MCP Compact — Context Optimization Proxy

  • Open-source MCP proxy that applies LLM-based summarization to tool call responses, reducing context window consumption by up to 97% in agentic workflows.
  • Technologies: Python, MCP SDK, OpenAI-compatible APIs, Docker

Foundary — Neural Transaction Classifier

  • Custom PyTorch Transformer encoder for financial transaction classification.
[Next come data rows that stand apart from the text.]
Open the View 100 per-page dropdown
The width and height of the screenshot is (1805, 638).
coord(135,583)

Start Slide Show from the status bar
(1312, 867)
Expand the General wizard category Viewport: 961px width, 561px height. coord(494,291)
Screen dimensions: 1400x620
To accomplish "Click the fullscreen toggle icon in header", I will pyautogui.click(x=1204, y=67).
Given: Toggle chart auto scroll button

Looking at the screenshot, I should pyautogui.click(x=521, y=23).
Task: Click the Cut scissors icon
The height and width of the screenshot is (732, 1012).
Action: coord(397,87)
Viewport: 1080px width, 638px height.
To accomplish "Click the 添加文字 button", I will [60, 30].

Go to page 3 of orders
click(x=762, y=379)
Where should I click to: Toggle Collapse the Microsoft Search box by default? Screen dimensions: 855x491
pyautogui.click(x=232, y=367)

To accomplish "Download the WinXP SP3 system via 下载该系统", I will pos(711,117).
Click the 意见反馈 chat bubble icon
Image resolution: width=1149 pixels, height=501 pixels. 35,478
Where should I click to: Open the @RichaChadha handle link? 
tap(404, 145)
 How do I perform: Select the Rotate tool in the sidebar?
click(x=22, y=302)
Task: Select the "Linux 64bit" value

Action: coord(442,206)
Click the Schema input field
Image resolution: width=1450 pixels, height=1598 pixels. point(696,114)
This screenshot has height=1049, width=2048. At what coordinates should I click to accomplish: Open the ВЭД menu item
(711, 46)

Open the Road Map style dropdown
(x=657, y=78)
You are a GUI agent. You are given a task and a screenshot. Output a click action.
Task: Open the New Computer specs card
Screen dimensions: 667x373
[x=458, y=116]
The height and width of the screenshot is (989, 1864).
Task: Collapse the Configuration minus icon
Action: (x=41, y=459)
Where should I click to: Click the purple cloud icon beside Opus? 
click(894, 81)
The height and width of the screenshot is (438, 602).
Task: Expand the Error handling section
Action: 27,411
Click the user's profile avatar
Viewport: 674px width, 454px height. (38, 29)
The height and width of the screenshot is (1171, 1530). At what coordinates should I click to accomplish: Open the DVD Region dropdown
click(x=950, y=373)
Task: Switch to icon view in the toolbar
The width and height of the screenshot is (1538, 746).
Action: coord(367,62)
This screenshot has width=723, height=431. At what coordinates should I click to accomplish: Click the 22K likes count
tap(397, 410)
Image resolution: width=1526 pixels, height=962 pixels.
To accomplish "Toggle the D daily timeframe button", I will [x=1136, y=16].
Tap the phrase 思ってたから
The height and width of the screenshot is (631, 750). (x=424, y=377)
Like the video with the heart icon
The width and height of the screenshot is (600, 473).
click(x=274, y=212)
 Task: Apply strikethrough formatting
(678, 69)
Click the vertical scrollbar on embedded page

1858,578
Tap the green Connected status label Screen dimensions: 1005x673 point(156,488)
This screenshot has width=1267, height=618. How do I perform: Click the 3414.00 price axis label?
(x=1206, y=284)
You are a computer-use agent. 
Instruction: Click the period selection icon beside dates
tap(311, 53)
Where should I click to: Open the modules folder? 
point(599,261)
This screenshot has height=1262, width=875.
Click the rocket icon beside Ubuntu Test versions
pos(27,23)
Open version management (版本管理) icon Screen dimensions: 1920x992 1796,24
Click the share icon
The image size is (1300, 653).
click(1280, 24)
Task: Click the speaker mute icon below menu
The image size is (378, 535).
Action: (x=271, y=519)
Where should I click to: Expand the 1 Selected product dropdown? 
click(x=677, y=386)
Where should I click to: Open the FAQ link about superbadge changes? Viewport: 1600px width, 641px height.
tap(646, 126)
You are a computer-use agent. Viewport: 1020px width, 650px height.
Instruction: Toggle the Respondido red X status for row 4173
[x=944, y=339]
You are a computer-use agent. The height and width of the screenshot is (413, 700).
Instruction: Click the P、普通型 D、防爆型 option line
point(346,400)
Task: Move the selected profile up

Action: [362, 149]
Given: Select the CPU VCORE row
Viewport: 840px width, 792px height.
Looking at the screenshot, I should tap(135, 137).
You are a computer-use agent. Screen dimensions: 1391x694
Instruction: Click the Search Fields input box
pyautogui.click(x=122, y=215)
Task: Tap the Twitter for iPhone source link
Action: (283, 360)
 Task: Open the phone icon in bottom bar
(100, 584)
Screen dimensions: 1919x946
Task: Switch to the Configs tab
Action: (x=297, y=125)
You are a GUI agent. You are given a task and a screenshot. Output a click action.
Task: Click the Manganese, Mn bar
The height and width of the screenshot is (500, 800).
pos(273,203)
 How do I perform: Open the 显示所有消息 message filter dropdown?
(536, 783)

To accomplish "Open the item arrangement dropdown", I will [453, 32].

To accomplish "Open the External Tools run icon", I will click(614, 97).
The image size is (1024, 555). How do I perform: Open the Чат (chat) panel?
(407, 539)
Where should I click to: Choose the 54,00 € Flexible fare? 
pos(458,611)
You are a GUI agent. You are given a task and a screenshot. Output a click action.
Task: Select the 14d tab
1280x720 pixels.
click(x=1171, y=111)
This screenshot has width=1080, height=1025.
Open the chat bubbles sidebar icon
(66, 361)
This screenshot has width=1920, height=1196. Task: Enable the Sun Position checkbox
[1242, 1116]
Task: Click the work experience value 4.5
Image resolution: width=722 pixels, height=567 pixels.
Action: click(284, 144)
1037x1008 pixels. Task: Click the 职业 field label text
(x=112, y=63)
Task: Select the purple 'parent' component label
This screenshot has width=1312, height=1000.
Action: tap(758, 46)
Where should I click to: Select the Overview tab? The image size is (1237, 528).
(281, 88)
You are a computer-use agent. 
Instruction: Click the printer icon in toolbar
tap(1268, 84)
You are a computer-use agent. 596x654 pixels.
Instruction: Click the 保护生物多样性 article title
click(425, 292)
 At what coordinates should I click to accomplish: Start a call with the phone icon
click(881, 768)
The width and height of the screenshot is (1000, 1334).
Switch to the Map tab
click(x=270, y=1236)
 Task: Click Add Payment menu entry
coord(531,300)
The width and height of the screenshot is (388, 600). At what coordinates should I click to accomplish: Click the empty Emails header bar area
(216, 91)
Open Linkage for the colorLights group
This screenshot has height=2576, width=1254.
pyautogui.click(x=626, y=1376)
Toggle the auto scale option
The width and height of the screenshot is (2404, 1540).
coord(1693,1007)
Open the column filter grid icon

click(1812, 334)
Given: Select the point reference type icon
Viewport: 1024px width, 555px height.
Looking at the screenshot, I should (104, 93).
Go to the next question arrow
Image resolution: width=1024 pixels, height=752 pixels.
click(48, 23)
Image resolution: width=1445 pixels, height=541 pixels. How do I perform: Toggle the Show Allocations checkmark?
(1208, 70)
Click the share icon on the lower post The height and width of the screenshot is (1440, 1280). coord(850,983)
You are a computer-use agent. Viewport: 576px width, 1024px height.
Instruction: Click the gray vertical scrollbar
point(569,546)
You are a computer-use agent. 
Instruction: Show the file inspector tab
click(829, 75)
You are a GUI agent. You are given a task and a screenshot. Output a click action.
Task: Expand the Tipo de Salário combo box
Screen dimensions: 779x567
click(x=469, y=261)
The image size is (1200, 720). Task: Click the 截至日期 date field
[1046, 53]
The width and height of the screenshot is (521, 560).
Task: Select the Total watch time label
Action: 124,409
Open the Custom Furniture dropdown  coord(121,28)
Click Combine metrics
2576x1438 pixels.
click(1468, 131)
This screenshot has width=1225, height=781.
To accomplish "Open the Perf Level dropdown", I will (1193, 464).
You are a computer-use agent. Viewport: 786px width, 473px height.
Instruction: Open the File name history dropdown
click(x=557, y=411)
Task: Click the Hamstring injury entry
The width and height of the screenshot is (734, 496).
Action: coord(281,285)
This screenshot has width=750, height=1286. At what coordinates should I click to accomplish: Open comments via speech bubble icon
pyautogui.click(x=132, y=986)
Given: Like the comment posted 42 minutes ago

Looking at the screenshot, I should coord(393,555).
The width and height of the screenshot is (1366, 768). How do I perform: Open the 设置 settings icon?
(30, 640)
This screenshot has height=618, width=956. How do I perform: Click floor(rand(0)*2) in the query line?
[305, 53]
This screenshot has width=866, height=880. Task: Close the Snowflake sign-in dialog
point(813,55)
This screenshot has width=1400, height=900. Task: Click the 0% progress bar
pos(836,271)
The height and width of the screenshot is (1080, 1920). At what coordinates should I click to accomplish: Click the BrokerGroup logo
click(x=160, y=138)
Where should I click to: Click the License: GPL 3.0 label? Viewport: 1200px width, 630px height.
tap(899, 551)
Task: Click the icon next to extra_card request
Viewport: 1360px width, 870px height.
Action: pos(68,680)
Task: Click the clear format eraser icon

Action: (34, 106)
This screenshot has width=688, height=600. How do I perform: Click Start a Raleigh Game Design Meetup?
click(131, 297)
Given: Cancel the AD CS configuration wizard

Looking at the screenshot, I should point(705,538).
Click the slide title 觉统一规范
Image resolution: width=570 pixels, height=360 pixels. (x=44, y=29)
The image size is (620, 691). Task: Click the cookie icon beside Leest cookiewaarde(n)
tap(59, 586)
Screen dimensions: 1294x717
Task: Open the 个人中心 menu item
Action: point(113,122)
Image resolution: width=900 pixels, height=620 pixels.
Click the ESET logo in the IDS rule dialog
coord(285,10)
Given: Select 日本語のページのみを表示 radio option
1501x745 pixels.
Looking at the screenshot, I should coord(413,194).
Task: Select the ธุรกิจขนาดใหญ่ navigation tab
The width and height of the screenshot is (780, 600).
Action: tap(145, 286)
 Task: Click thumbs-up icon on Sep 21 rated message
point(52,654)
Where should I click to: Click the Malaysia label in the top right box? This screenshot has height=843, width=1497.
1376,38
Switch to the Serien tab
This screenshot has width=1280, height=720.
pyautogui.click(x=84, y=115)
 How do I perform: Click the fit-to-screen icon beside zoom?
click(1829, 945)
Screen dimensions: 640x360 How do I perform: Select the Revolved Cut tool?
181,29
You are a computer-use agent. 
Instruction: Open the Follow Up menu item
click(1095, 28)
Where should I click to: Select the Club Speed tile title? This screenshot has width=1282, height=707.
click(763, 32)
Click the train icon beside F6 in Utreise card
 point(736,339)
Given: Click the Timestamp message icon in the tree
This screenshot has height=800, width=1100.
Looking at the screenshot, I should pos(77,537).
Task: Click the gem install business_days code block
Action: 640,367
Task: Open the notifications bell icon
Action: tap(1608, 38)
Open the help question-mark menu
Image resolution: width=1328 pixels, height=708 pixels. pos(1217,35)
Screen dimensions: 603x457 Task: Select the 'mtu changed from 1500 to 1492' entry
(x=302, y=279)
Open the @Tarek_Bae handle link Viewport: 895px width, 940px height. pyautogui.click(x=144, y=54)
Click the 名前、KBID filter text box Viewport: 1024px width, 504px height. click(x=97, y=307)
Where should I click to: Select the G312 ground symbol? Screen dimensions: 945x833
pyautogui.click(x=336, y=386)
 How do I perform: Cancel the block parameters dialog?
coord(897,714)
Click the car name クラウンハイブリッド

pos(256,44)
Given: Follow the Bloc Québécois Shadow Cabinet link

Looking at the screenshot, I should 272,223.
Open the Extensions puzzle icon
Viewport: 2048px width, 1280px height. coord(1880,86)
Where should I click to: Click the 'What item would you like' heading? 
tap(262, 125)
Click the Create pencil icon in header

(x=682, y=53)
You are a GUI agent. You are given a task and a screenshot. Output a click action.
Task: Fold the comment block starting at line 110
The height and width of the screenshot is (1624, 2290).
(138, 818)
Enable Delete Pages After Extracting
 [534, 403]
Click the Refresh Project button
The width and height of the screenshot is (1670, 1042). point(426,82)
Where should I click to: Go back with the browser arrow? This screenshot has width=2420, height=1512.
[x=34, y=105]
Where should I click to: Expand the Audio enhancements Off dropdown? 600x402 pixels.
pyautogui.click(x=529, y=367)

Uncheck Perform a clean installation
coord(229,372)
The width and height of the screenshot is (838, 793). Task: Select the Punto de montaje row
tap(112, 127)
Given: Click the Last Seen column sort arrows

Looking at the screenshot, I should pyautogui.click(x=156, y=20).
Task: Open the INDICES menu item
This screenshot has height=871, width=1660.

Supports online learning — the model improves continuously as new transactions arrive, not just at training time.
  • Technologies: PyTorch, FastAPI, Docker

Ember Pulse — iOS Health Data Platform

  • Full-stack health telemetry platform: Swift iOS app with HealthKit background sync and a FastAPI backend with WebAuthn passkey authentication. Exploring what becomes possible when personal health data is continuously streamed and queryable.
  • Technologies: Swift, iOS 26 SDK, HealthKit, SwiftUI | Python, FastAPI, SQLAlchemy, WebAuthn/FIDO2, Docker

Karpathy LLM Training Contributions

  • llama2.c (14 commits): Added FineWeb/Dolphin dataset training, GPU data loading and buffering optimizations, hyperparameter tuning, WandB logging integration.
  • nanoGPT: Added torch.compile, pin_memory, and async data loading optimizations.
  • llm.c: Containerized C/CUDA training with Docker.
  • build-nanogpt: Fixed PyTorch autocast device type for non-CUDA backends.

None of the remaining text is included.